Segment Start: INPUT RECORDS

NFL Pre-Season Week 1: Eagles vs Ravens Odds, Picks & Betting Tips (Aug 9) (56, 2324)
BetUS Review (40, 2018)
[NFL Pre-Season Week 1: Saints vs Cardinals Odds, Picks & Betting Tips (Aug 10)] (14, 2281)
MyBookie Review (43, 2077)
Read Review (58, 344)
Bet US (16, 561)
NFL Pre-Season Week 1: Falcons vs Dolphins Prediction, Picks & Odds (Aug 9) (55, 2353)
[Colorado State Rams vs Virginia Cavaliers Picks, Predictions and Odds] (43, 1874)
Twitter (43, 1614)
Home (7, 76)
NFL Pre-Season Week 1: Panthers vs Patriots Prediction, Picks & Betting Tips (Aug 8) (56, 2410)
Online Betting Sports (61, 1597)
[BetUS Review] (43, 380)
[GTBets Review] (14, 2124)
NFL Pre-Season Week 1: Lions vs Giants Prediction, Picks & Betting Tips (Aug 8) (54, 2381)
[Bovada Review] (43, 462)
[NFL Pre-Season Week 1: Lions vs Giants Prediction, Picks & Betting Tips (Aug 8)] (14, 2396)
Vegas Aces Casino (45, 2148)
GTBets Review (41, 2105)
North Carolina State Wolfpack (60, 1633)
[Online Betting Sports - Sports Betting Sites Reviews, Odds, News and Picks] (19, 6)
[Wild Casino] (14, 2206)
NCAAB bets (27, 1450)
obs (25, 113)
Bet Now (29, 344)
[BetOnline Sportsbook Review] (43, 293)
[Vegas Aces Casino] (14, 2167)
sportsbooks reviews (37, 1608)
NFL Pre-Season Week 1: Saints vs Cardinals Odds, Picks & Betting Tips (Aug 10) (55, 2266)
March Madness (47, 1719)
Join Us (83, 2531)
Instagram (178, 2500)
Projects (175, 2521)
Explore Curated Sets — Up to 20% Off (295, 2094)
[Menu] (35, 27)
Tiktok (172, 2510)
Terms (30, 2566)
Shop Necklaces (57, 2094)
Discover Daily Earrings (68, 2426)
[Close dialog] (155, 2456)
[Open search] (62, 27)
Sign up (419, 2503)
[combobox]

Segment End: INPUT RECORDS

EXERCISE
From the first line of the records above down to the line containing "Read Review (58, 344)", repeat each line exactly as written. Include both of those lines and add nothing.

COMPLETED TASK
NFL Pre-Season Week 1: Eagles vs Ravens Odds, Picks & Betting Tips (Aug 9) (56, 2324)
BetUS Review (40, 2018)
[NFL Pre-Season Week 1: Saints vs Cardinals Odds, Picks & Betting Tips (Aug 10)] (14, 2281)
MyBookie Review (43, 2077)
Read Review (58, 344)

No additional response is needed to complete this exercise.